Consider targeting them on places other than social networks, messaging apps, and other such platforms.
That’s one way to interpret findings from Adobe Advertising Cloud and Advanis’ August 2019 “Voice of the Generations” report.
Among boomers surveyed, just 33% agreed with the statement, “There is a place for companies interacting with individual people on social networks, forums and/or messaging sites.”
By contrast, 49% among Gen-Xers, 63% among millennials and 69% among Gen-Zers agreed with the statement.
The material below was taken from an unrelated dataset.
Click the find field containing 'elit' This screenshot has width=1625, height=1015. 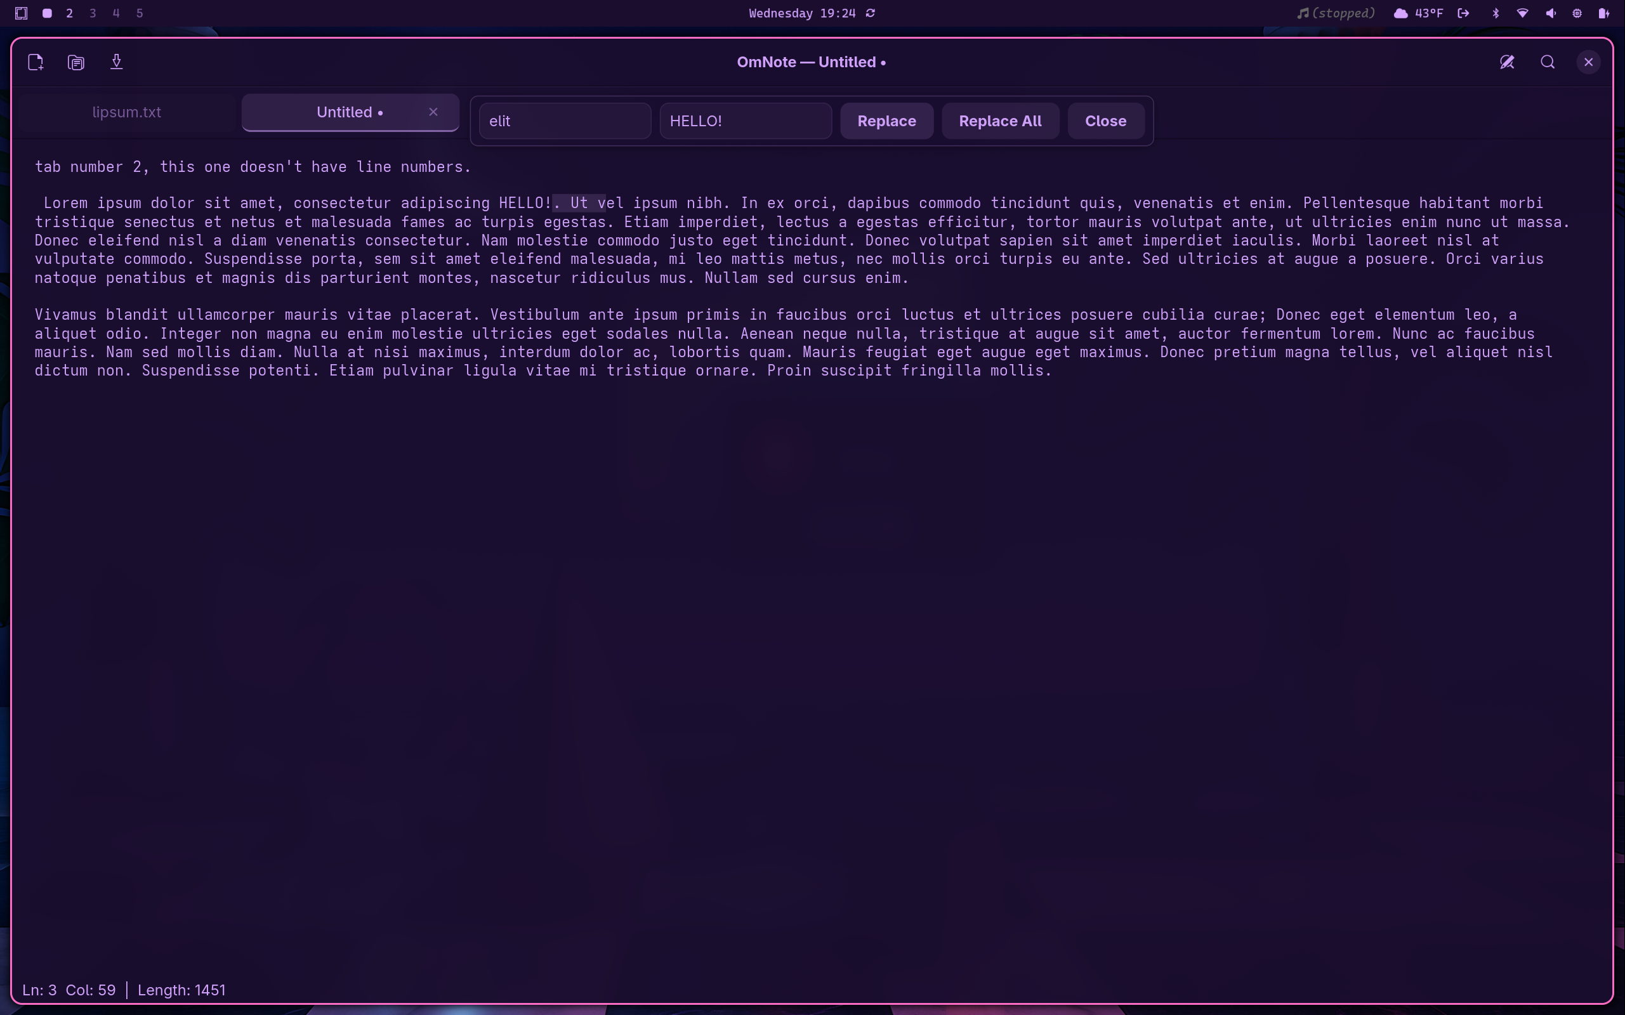click(564, 121)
What explains boomers’ collective wariness about interacting with brands on social media and similarly egalitarian platforms? Perhaps most of all, this cohort is particularly uneasy about digital privacy issues, the research suggests.
For example, 43% of boomers agreed with the statement, “I worry about how my data is used all the time.”
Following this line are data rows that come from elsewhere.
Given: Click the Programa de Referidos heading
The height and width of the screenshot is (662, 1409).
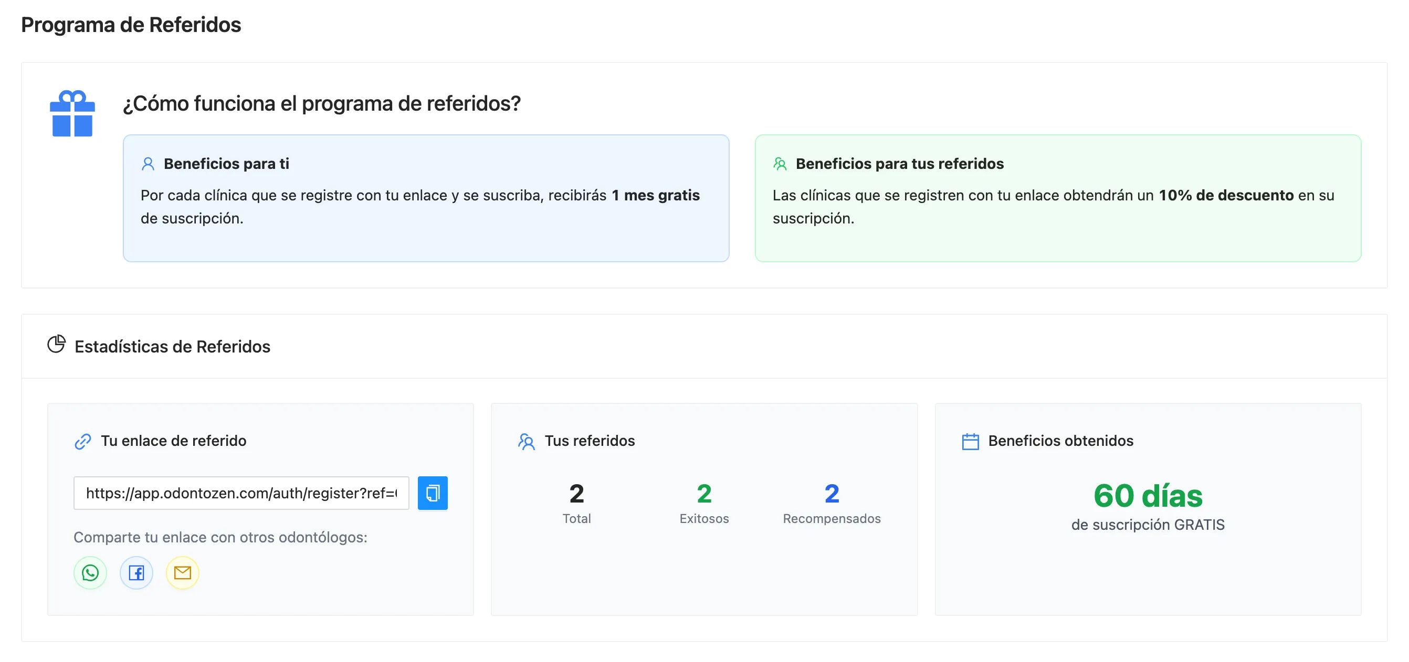Looking at the screenshot, I should click(131, 25).
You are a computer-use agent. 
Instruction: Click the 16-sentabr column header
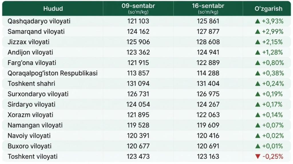[x=208, y=9]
By contrast, just 14% of Gen-Zers and 20% of millennials shared this sentiment, as did 31% of Gen-Xers.
Among all generational cohorts, the most-cited reason for using social media was “to share pictures and updates with friends and family.”
Yet, boomers were far more likely than Gen-Zers to include that among their primary reasons for social usage -- 57% versus 33%, respectively).
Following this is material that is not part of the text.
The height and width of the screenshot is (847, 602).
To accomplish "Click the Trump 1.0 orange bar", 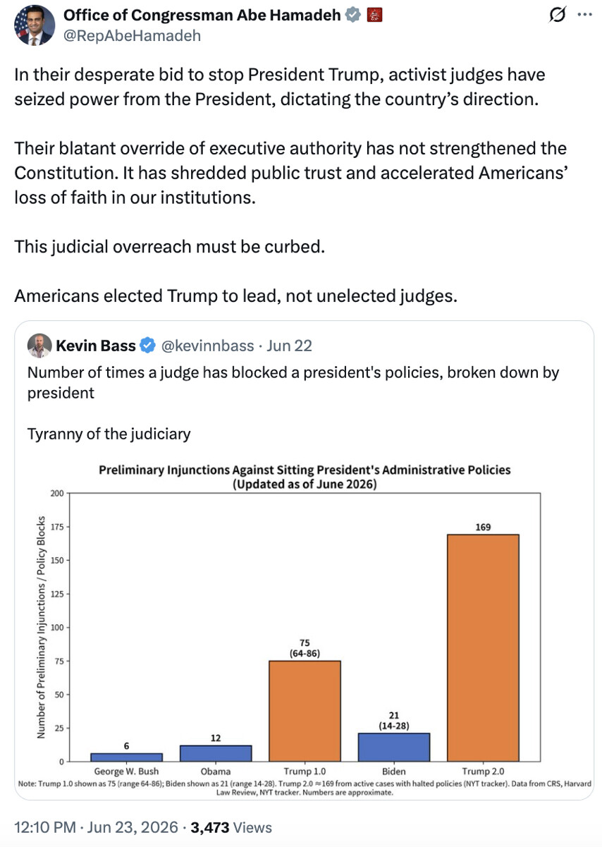I will 305,711.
Likewise, millennials were twice as likely as Gen-Xers to say that they use social to follow celebrities -- 18% versus 9%, respectively.
By contrast, “get news” stood out as a function that has a similar-sized constituency across generations, with millennials on the high end (26%) and boomers on the low end (22%).
Meanwhile, social media is simply a bigger part of younger users’ lives.
The researchers estimate that about half (49.3%) of U.S. boomers will be social users, this year, compared to 77.5% of Gen-Zers and 90.4% of millennials.
The survey defined Gen-Zers as those born between 1996-2001; millennials between 1977-1995; Gen-Xers between 1965-1976; and boomers between 1946-1964.